Proxy servers function as intermediaries between your device and target websites, concealing your IP address. They facilitate bypassing IP-based restrictions, mitigate blocking due to rate limits, and enable access to geo-restricted content for seamless web scraping.

Let's configure a proxy in Selenium Wire:

# Set up Selenium Wire options
options = {
    "proxy": {
        "http": "<YOUR_HTTP_PROXY_URL>",
        "https": "<YOUR_HTTPS_PROXY_URL>"
    }
}

# Initialize the WebDriver with Selenium Wire
driver = webdriver.Chrome(seleniumwire_options=options)

This setup differs from configuring a proxy in vanilla Selenium, where you need to rely on Chrome’s --proxy-server flag. This means that proxy configuration is static in vanilla Selenium. After a proxy has been set, it remains in effect for the entire browser session and cannot be modified without restarting the browser. This restriction can be limiting, particularly when dynamic proxy rotation is required.

In contrast, Selenium Wire provides the flexibility to change proxies dynamically within the same browser instance. That is possible thanks to the proxy attribute:

# Dynamically change the proxy
driver.proxy = {
    "http": "<NEW_HTTP_PROXY_URL>",
    "https": "<NEW_HTTPS_PROXY_URL>"
}

Plus, Chrome’s --proxy-server flag does not support proxies with authentication credentials in the URL:

protocol://username:password@host:port

Instead, Selenium Wire fully supports authenticated proxies, making it the better choice for web scraping.
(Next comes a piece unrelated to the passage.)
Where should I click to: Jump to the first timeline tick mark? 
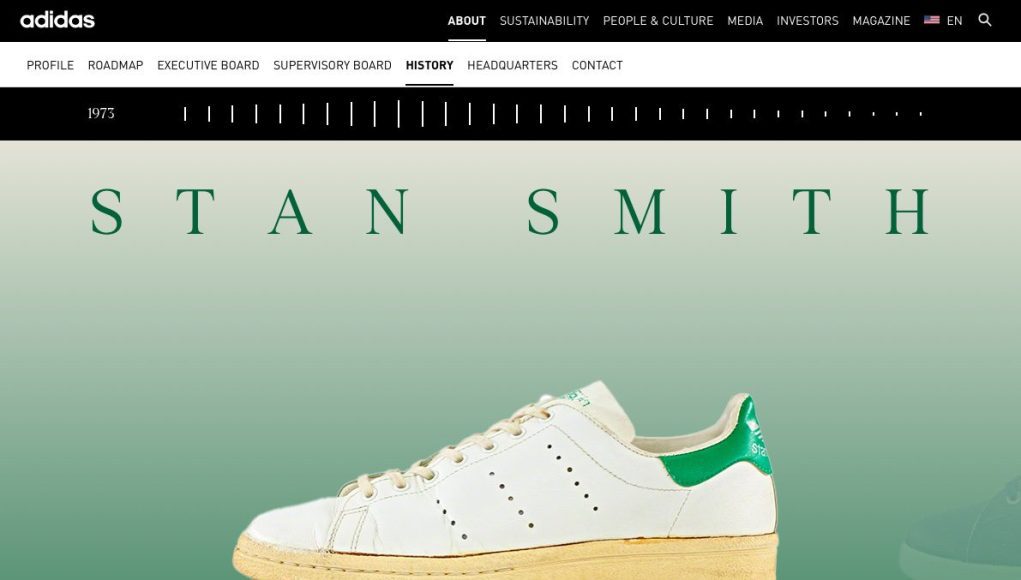coord(185,114)
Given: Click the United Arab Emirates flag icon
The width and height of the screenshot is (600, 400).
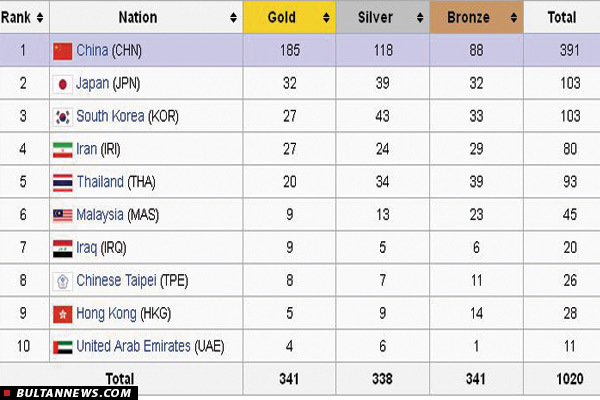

Proxy Rotation in Selenium Wire

Let's set up a Selenium Wire project for proxy rotation. This will help you make your exit IP change at every request.

Requirements

You need the following prerequisites to follow this part of the guide:

Python 3.7 or higher
Supported web browser

Start with creating a virtual environment directory:

python -m venv venv

To activate it, on Windows, run:

venv\Scripts\activate

On macOS/Linux, execute:

source venv/bin/activate

Now install Selenium Wire (Selenium will be automatically installed as its dependency):

pip install selenium-wire

Step 1: Randomize Proxies

First, you need a list of valid proxy URLs. You can use our list of free proxies. Add them to a list and use random.choice() to pick a random element from it:

def get_random_proxy():
    proxies = [
        "http://PROXY_1:PORT_NUMBER_X",
        "http://PROXY_2:PORT_NUMBER_Y",
        "http://PROXY_3:PORT_NUMBER_Z",
        # ...
    ]
    
    # Randomize the list
    return random.choice(proxies)

Once called, this function returns a random proxy URL from the list.

To make it work, do not forget to import random:

import random

Step 2: Set the Proxy

Call the get_random_proxy() function to get a proxy URL:

proxy = get_random_proxy()

Initialize the browser instance and set the selected proxy:

# Selenium Wire configuration with the proxy
seleniumwire_options = {
    "proxy": {
        "http": proxy,
        "https": proxy
    }
}

# Browser configuration
chrome_options = Options()
chrome_options.add_argument("--headless")  # Run the browser in headless mode 

# Initialize a browser instance with the given configurations
driver = webdriver.Chrome(service=Service(), options=chrome_options, seleniumwire_options=seleniumwire_options)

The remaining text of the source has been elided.